You have 2 allocations that must be done, and you are only performing one of them.
You are allocating some storage for the cpu_data
pointer, but you have not allocated any storage for the Points
pointer. Therefore when you dereference Points:
cpu_data->Points[0].x = 0;
^ ^
| this dereferences the Points pointer (NOT allocated!)
|
this dereferences the cpu_data pointer (allocated)
you are dereferencing a pointer that you have not allocated, so it is invalid. Attempting to access something that way will generate an invalid access.

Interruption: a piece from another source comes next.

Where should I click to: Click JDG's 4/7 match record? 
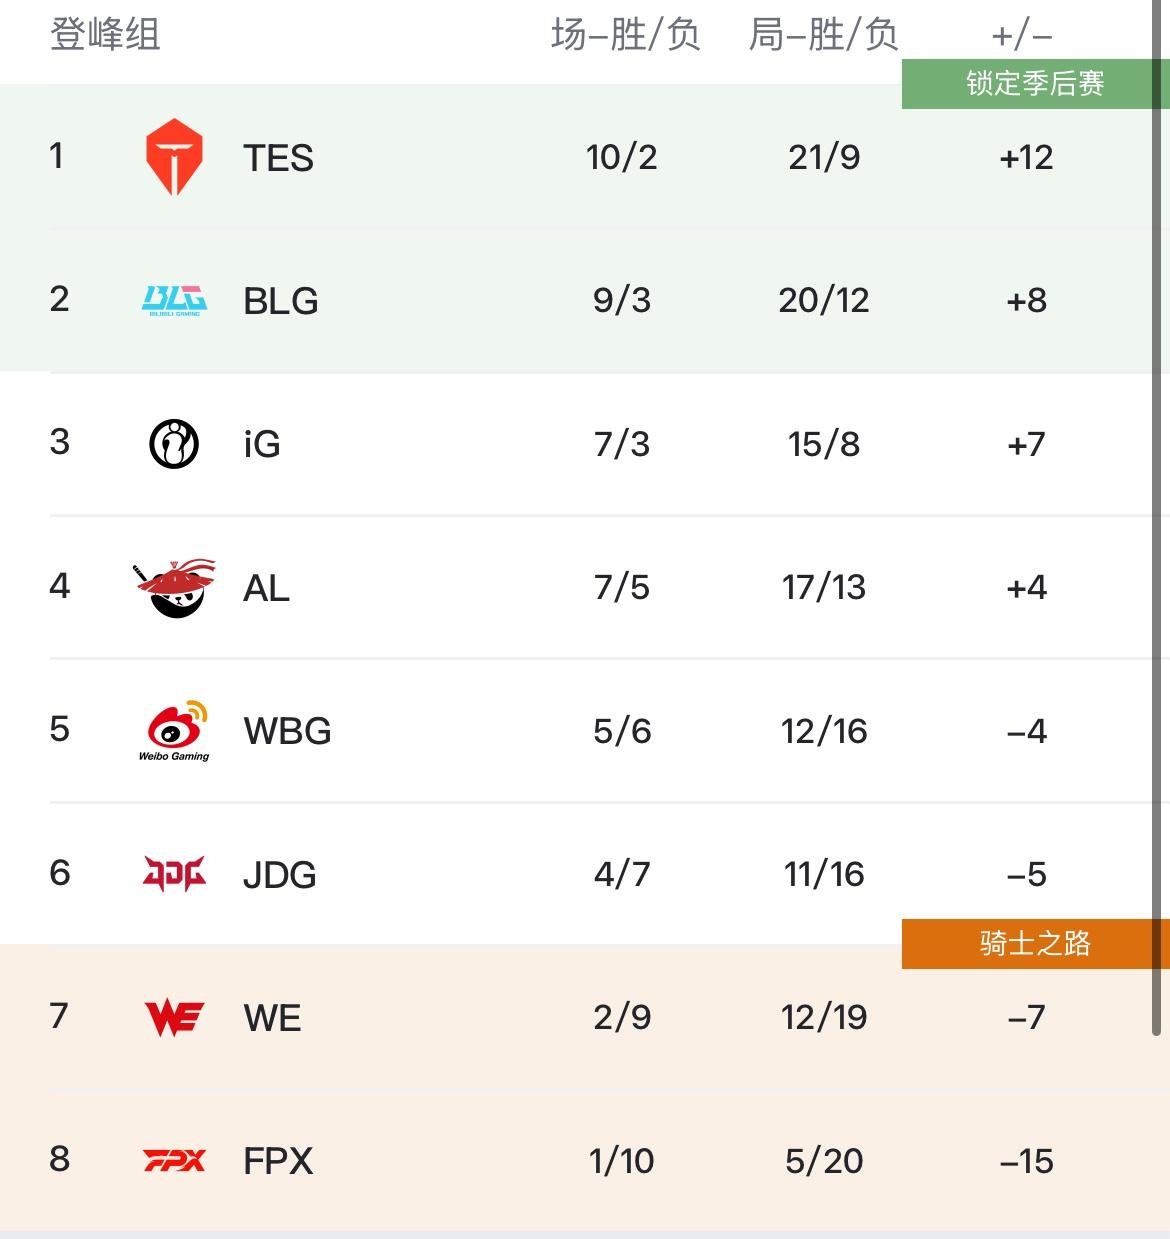pos(622,874)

You have (at least) two options to fix it:
- after you have allocated space for
cpu_points
, you can perform another cudaMallocHost
allocation on cpu_points->Points
If you know the size of the Points
array (it seems like you do - NUM_POINTS
) then you could just statically allocate for it:
typedef struct {
doubleXYZW cen_sum; //struct with 4 doubles
double STS[6];
XYZW Points[NUM_POINTS];// //struct with 4 floats
}BUNDLE;
Note that your bundle_size
calculation is crafted in such a way that the 2nd method is suggested. If you go with the first method, your bundle_size
calculation is incorrect. In any event, with either method, it's easier just to compute bundle_size
as sizeof(BUNDLE)
.
To be clear, there is nothing CUDA-specific here (the error would be present e.g. if you used malloc
instead of cudaMallocHost
). The problem is rooted in basic C understanding, not CUDA.